Exercise ▸
Copy out the records below, beginning with the line that contains "The width and height of the screenshot is (1201, 714)." and stopping after the line that contains "Action: point(295,303)". Leave the pictures out of your copy.
### Data supplied
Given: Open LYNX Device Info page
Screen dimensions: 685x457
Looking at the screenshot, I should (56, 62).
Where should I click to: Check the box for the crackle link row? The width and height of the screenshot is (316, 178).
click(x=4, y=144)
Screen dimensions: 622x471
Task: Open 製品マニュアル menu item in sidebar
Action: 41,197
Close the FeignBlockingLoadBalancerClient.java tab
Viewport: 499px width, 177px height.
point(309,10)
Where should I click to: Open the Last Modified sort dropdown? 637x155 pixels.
######
### Data supplied
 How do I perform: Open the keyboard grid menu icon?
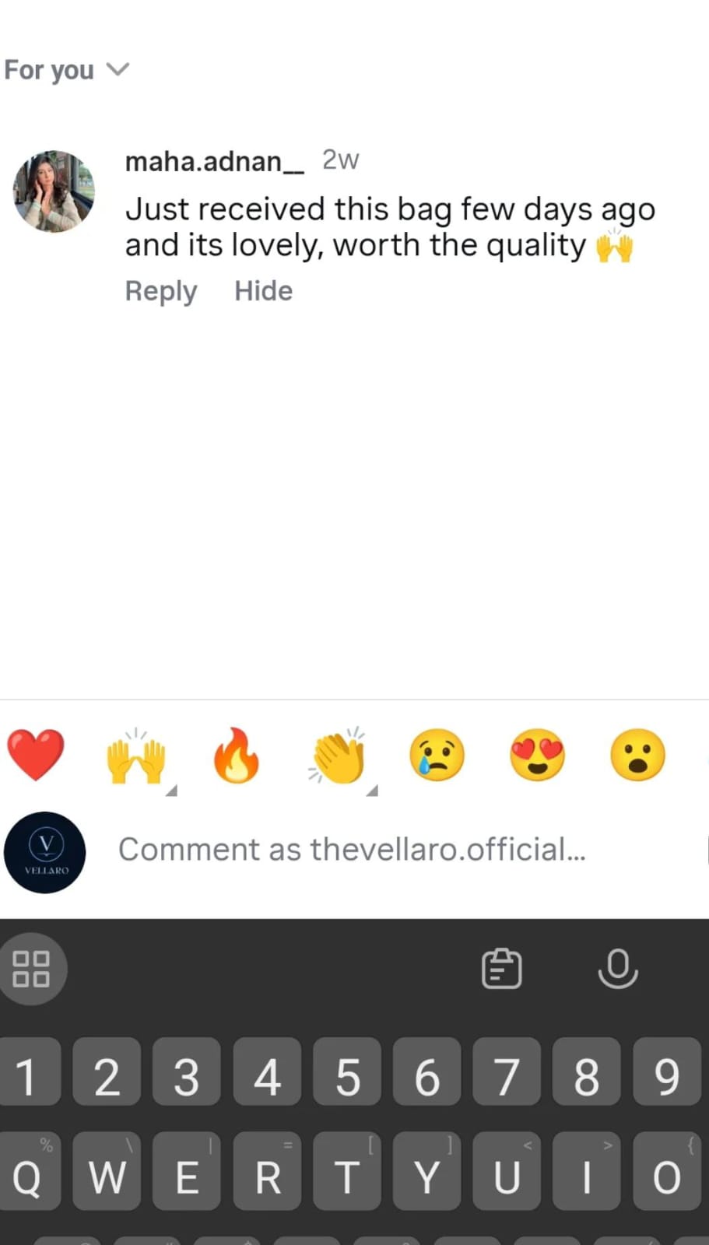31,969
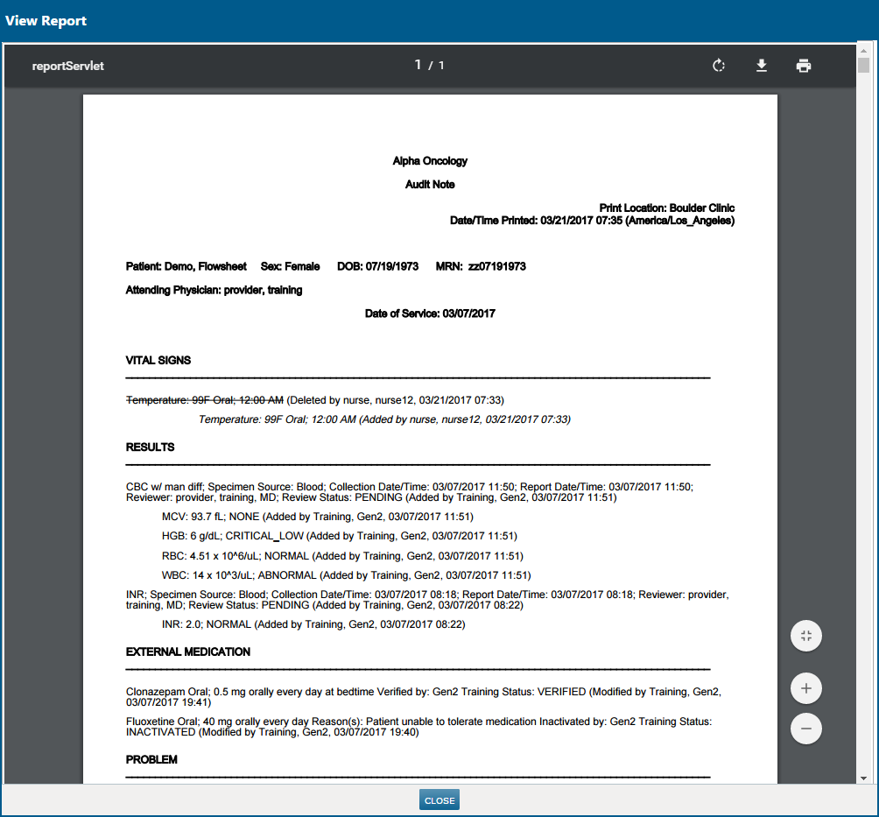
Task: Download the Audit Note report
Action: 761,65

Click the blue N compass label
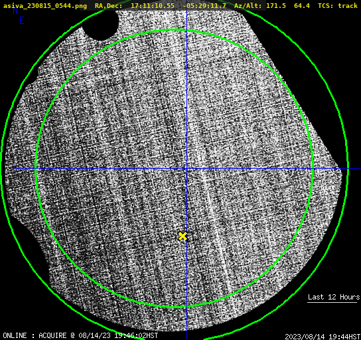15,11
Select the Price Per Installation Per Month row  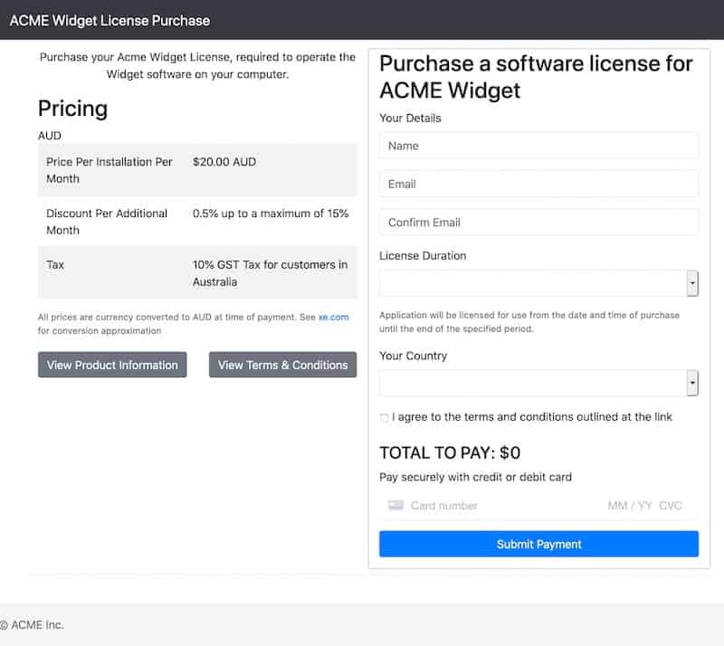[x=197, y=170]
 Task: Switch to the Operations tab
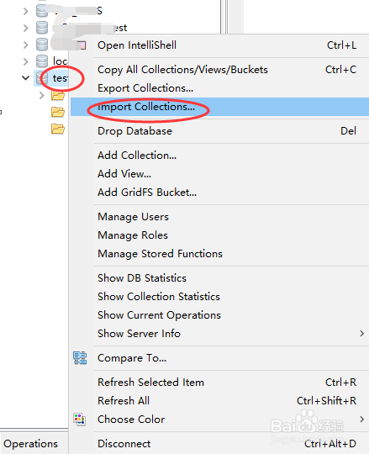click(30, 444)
######
### Data supplied
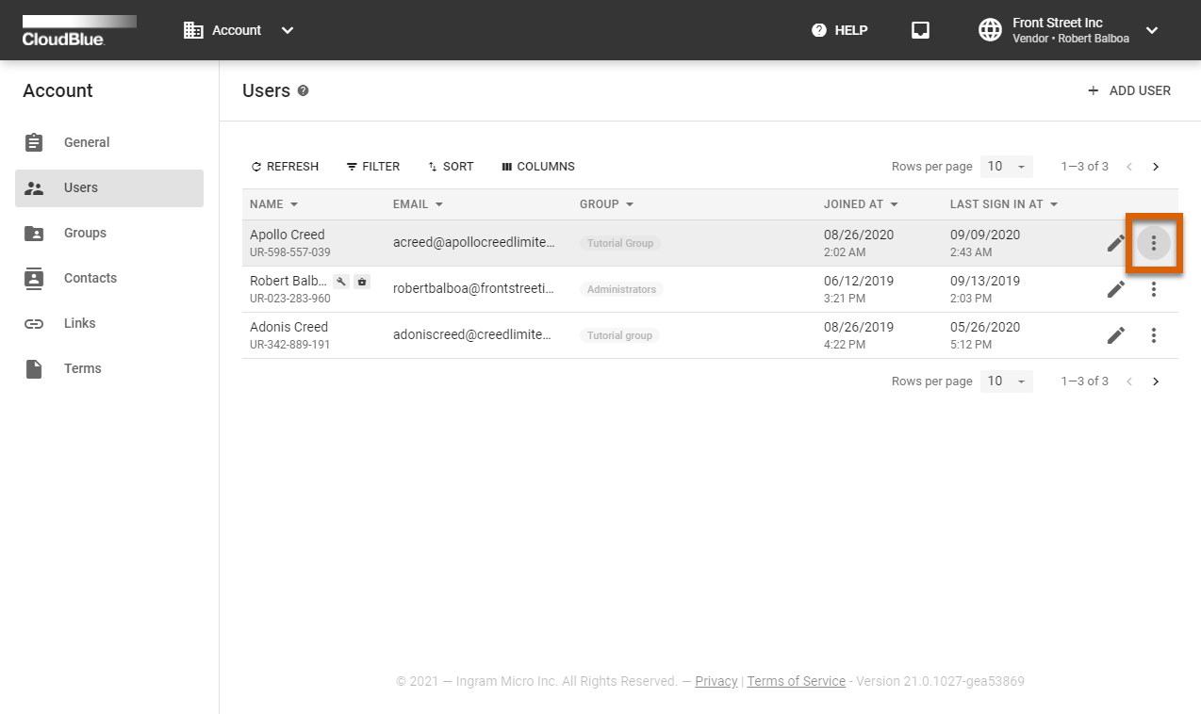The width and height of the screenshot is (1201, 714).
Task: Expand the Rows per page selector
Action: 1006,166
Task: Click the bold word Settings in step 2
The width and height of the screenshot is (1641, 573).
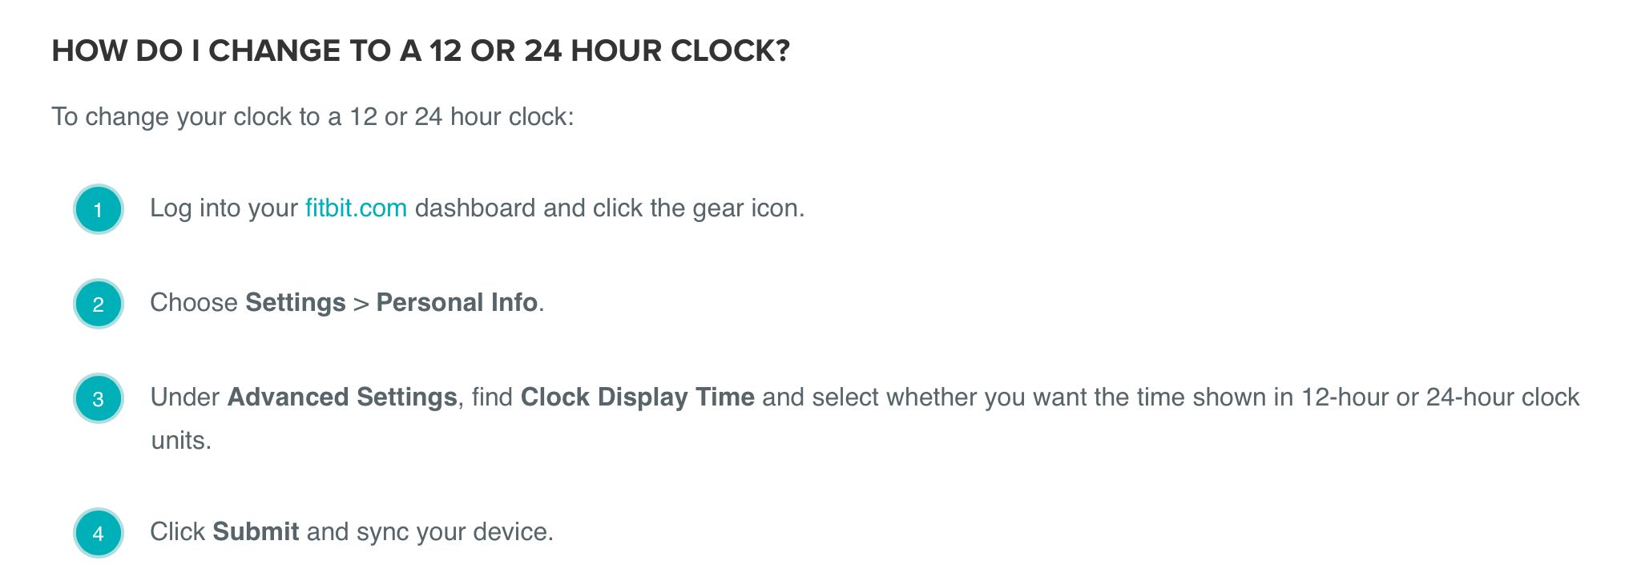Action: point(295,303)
######
Written solution ▸
The width and height of the screenshot is (1201, 714).
Task: Expand the Rows per page selector
Action: 1006,166
Task: Click the bold word Settings in step 2
The width and height of the screenshot is (1641, 573).
Action: point(295,303)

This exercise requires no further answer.